Output only the lines of the entries that follow, starting at the one with "whippetvinkie11 (54, 2013)" and running down to the one with "10 reacties (12, 1226)", both included and unchanged.

───── DATA FOR THIS EXERCISE ─────

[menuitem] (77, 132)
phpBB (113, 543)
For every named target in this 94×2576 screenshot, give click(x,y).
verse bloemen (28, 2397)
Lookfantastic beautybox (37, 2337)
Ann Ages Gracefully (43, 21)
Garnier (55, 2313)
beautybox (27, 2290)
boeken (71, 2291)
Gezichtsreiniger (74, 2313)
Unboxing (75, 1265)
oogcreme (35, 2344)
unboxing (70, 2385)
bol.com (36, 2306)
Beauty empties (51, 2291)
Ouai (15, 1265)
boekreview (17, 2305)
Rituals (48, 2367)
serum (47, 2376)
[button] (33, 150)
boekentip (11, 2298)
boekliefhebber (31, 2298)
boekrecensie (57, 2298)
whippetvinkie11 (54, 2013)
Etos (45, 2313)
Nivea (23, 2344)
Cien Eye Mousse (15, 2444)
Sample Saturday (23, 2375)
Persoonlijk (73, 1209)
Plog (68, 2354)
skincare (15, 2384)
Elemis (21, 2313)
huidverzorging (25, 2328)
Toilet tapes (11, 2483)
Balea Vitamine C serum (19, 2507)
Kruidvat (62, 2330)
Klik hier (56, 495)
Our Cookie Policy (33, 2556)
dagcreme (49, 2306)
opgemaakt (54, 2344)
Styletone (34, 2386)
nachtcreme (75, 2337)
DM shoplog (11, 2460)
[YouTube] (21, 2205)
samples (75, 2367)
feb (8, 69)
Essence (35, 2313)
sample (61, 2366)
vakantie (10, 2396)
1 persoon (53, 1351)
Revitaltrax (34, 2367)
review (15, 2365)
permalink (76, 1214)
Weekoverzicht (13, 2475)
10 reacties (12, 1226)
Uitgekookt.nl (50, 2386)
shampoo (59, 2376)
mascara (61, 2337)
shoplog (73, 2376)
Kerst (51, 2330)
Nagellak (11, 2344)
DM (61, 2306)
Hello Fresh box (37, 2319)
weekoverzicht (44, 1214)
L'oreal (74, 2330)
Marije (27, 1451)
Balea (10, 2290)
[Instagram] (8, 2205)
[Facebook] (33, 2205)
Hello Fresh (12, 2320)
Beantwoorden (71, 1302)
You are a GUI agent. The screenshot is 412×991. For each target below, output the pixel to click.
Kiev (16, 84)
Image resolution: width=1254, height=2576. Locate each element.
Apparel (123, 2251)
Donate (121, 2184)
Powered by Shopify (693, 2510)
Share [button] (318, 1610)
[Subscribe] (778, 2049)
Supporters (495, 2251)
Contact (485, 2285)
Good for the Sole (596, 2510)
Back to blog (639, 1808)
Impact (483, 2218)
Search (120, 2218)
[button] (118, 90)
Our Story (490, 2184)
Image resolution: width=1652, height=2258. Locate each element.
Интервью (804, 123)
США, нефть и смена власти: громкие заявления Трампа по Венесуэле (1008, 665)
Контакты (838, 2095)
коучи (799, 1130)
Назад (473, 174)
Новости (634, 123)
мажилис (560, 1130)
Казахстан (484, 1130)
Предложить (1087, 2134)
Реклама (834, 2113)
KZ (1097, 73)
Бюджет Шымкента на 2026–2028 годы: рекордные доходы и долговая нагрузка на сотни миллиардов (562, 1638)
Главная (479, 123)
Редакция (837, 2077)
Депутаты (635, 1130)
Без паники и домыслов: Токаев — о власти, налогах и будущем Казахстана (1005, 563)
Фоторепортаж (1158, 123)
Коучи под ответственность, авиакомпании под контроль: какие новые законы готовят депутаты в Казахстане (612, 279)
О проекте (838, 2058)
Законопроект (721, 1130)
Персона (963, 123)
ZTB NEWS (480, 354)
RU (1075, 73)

─────

ANSWER FOR THIS EXERCISE -
whippetvinkie11 (54, 2013)
Etos (45, 2313)
Nivea (23, 2344)
Cien Eye Mousse (15, 2444)
Sample Saturday (23, 2375)
Persoonlijk (73, 1209)
Plog (68, 2354)
skincare (15, 2384)
Elemis (21, 2313)
huidverzorging (25, 2328)
Toilet tapes (11, 2483)
Balea Vitamine C serum (19, 2507)
Kruidvat (62, 2330)
Klik hier (56, 495)
Our Cookie Policy (33, 2556)
dagcreme (49, 2306)
opgemaakt (54, 2344)
Styletone (34, 2386)
nachtcreme (75, 2337)
DM shoplog (11, 2460)
[YouTube] (21, 2205)
samples (75, 2367)
feb (8, 69)
Essence (35, 2313)
sample (61, 2366)
vakantie (10, 2396)
1 persoon (53, 1351)
Revitaltrax (34, 2367)
review (15, 2365)
permalink (76, 1214)
Weekoverzicht (13, 2475)
10 reacties (12, 1226)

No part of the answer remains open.